Arrange the material as a numbered list with blank lines omitted, starting at the line containing "Task: Open actions menu for module 3157" and ending at the line containing "Action: pyautogui.click(x=291, y=5)". Include both of those lines and nothing outside that span.

Material shown.
::::

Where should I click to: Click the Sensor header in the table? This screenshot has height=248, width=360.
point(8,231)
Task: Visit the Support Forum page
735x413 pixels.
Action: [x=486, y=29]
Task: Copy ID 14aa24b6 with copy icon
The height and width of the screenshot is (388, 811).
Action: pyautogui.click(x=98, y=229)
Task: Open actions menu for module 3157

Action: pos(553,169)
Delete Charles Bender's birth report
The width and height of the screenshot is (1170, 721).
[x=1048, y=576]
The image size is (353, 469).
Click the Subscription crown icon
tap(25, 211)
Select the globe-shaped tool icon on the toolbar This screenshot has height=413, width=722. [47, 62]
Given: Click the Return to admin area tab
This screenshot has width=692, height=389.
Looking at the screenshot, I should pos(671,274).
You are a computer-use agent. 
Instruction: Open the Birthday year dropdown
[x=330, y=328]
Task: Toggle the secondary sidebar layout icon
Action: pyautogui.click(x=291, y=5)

::::

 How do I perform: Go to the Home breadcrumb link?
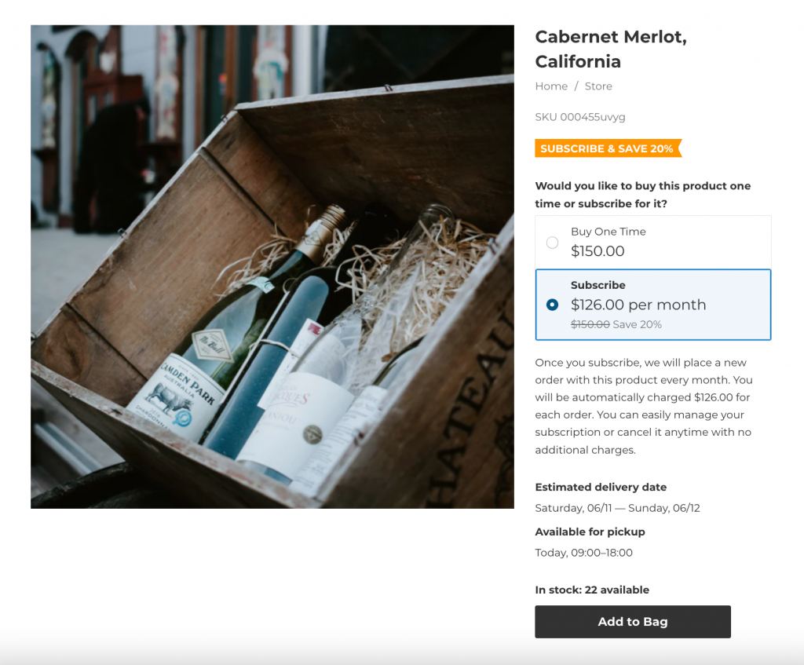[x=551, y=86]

::::

Task solution.
1. Task: Open actions menu for module 3157
2. Action: pos(553,169)
3. Delete Charles Bender's birth report
4. The width and height of the screenshot is (1170, 721).
5. [x=1048, y=576]
6. The image size is (353, 469).
7. Click the Subscription crown icon
8. tap(25, 211)
9. Select the globe-shaped tool icon on the toolbar This screenshot has height=413, width=722. [47, 62]
10. Given: Click the Return to admin area tab
11. This screenshot has width=692, height=389.
12. Looking at the screenshot, I should pos(671,274).
13. You are a computer-use agent. 
14. Instruction: Open the Birthday year dropdown
15. [x=330, y=328]
16. Task: Toggle the secondary sidebar layout icon
17. Action: pyautogui.click(x=291, y=5)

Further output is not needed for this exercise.